If we know that the baby's hearing is perfectly normal, then the parents can devote their time and resources to other aspects of the child's development and education.

If the baby is found to be profoundly or totally deaf, the parents need time to recover from their emotional shock, learn about deafness, learn (and master!) visual communication methods (such as cued speech or Sign Langauge), prepare to advocate for their deaf child to ensure that the child gets the best education he/she can get from the school system, etc.

If the baby is found to be hard-of-hearing, hearing aids need to be fitted to the baby. The parents should prepare for raising an hard-of-hearing child, as outlined above (except perhaps for less reliance upon visual communication methods).

At any case, the methods described in the rest of this document address the need for the earliest possible diagnosis of hearing impairment in babies.


The ABR (Brainstem Evoked Response) Test

(Contributed by Chris deHahn at 17 Jan 1994.)

Disclaimer: I am not an audiologist.

The ABR (Brainstem Evoked Response) test, if performed correctly, is quite conclusive. The drawback is that it tests a narrow range of frequencies, although that range is the majority of the speech range. Later, when the child is capable of responding to environmental sounds, a wider range of frequencies can be tested in a sound booth. The drawback with this method in young children is to try and maintain their attention long enough to get accurate results.
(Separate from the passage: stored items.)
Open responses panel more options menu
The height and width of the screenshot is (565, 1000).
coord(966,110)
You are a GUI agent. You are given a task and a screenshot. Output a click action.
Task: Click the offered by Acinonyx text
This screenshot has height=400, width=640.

(Contributed by Lynn Moore at 18 Jan 1994.)

The ABR is not a threshold test, generally. In fact, it really is not a test of hearing, but rather is a test of neural synchrony. We do use it to predict hearing, and it usually does a good job. However, depending upon the test parameters used, your findings may be anywhere from 10-20dB or so higher than the actual hearing thresholds. So usually the hearing is a little better than it appears on the ABR.


Otoacoustic Emissions

(Contributed by Lynn Moore at 18 Jan 1994.)

Another test which can be applied to infants is Otoacoustic Emissions. Presently this test is mostly used as a screening tool, and primarily in infants. It can separate the normals fronm the abnormal hearing, but it does not tell you the degree of loss if one exists. Also, as in ABR, middle ear disorders can cause some problems in interpretation. Used together, and with some other procedures, the two tests are a very good battery for testing infants/children (and adults also, but we frequently have a different purpose in mind when testing adults).